Nous avons évalué la sensibilité de la cession de l'entreprise Segault, sous l'angle de la menace éventuelle pesant sur certains des programmes que nous déployons avec la BITD. Je ne suis pas en mesure de dire s'il y a un danger majeur, mais j'ai défendu l'idée qu'il y avait un problème et qu'il était important de se saisir du sujet ; celui-ci est bien pris en compte, mais ce sont les gens spécialisés dans le domaine des armements qui peuvent répondre à la question de l'acceptabilité du risque. Dans ce processus, je n'évalue qu'une partie du risque.

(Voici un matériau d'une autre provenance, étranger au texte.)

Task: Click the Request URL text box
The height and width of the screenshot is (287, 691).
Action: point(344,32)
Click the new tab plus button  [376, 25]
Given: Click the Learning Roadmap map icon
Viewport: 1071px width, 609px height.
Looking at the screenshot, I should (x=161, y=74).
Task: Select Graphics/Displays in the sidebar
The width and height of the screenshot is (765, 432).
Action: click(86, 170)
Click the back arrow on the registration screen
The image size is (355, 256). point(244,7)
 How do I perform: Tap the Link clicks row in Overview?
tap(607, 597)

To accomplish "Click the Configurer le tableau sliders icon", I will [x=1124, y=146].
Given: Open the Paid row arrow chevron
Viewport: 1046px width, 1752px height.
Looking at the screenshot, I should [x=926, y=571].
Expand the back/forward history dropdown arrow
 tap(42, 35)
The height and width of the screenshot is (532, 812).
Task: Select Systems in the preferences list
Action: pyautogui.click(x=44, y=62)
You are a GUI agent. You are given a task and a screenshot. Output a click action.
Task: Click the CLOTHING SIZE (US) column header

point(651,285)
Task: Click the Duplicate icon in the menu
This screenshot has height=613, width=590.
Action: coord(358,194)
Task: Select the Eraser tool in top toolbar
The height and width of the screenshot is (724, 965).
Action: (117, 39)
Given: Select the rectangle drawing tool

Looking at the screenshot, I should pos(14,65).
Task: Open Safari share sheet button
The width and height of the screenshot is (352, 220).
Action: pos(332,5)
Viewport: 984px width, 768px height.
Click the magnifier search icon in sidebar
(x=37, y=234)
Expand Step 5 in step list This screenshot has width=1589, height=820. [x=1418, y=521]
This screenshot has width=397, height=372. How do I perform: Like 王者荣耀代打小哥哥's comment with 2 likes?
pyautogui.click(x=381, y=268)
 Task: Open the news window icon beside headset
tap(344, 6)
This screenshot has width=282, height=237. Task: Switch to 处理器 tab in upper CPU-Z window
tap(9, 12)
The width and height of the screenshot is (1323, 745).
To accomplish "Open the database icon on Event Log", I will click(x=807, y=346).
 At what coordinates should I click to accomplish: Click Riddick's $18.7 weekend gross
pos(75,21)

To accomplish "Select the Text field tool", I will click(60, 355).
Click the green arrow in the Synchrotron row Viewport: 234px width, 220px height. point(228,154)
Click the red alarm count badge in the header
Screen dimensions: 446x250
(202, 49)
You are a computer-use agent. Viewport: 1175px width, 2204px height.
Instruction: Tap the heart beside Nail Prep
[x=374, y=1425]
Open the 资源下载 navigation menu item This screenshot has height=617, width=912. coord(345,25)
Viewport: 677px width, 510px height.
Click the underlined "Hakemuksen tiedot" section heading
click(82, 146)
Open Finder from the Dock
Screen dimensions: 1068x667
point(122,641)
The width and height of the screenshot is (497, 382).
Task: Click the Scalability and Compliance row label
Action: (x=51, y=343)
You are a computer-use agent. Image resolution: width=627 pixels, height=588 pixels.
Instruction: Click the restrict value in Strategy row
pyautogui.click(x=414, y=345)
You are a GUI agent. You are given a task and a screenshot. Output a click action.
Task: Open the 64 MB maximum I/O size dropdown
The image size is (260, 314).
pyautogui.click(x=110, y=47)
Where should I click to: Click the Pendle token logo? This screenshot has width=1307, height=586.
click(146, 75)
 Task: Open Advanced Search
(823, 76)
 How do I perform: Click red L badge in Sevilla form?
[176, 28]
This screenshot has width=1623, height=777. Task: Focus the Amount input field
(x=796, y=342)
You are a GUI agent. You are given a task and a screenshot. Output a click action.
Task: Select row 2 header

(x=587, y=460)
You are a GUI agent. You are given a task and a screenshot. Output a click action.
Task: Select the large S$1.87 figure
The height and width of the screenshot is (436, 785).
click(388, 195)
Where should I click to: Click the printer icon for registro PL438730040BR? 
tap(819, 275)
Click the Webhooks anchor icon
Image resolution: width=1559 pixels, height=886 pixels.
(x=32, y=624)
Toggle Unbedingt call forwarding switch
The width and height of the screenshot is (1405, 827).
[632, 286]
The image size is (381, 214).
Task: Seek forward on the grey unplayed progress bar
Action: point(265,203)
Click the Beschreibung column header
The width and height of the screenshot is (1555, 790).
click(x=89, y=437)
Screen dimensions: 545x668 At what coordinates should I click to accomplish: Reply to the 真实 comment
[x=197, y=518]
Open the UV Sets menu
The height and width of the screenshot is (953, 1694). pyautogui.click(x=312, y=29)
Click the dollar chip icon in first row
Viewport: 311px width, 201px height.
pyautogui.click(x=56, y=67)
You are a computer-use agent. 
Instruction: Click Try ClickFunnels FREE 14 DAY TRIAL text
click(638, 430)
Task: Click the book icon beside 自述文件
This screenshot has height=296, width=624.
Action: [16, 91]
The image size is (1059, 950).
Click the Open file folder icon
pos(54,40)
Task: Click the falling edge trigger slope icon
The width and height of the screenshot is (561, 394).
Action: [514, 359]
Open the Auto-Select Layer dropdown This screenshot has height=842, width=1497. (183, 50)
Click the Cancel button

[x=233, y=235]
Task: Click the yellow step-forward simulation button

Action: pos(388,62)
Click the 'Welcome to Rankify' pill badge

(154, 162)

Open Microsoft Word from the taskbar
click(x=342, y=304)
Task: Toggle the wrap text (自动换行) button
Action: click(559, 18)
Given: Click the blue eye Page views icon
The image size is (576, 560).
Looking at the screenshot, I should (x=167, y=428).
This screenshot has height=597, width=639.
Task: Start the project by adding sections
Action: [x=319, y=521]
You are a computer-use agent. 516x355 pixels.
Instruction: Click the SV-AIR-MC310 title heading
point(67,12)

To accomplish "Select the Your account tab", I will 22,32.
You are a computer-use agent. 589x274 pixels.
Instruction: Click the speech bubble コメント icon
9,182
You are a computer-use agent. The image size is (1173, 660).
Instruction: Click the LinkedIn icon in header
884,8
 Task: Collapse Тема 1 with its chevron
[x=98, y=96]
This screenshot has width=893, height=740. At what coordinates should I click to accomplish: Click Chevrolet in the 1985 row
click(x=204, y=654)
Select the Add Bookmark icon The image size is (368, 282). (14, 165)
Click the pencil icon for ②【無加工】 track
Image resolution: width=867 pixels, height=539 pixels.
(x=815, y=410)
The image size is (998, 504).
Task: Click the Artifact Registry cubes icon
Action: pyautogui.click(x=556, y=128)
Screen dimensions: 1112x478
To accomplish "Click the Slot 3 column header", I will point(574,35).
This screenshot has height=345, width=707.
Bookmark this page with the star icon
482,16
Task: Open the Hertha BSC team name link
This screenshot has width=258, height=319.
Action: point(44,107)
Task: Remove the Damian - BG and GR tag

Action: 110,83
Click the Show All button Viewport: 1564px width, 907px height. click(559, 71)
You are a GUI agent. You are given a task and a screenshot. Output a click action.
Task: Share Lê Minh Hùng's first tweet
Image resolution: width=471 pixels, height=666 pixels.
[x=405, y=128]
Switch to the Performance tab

Nous travaillons avec la DGSI pour améliorer la protection des laboratoires et des instituts de recherche scientifiques : nous nous répartissons les laboratoires, certains n'étant suivis que par la DRSD, d'autres relevant de la surveillance de notre direction et de la DGSI. L'action prioritaire est la sensibilisation : c'est une démarche essentielle car le monde de la recherche et la protection sont antinomiques, puisque la recherche suppose l'ouverture vers l'extérieur, l'échange et la publication quand la protection pousse à la fermeture et au mutisme. Nous ne sommes pas là pour empêcher les publications, mais nous sensibilisons les acteurs de la recherche à l'identification de la menace et de nos vulnérabilités ; ensuite, il convient de déterminer où l'on place le curseur entre ouverture et fermeture. Ces trois dernières années, les personnes travaillant dans les laboratoires de recherche ont modifié leur appréhension du sujet car, il y a encore quelque temps, elles ne voulaient pas entendre parler de protection ; certains épisodes malheureux ont joué un rôle dans cette prise de conscience.
D'une manière générale, nous suivons l'ensemble de la radicalisation, qui se développe malheureusement dans la société actuelle. Nous avons connu des radicalisations islamistes extrêmement rapides à cause des réseaux sociaux, et nous retrouvons actuellement ce processus pour l'ensemble des groupes radicaux, qui s'autoalimentent et développent un caractère quelque peu sectaire. Nous suivons la présence de l'ultradroite au sein des armées, mais il n'y a pas de sujet particulier ; nous prenons les mesures d'entrave, en lien avec le commandement, lorsqu'elles sont nécessaires – nous agissons de la même façon avec l'islam radical. Pour l'ultragauche, la situation est opposée puisque nous avons plutôt affaire à des gens qui pourraient viser la BITD ou les institutions de l'extérieur : là, nous travaillons de manière coordonnée avec les autres acteurs du renseignement.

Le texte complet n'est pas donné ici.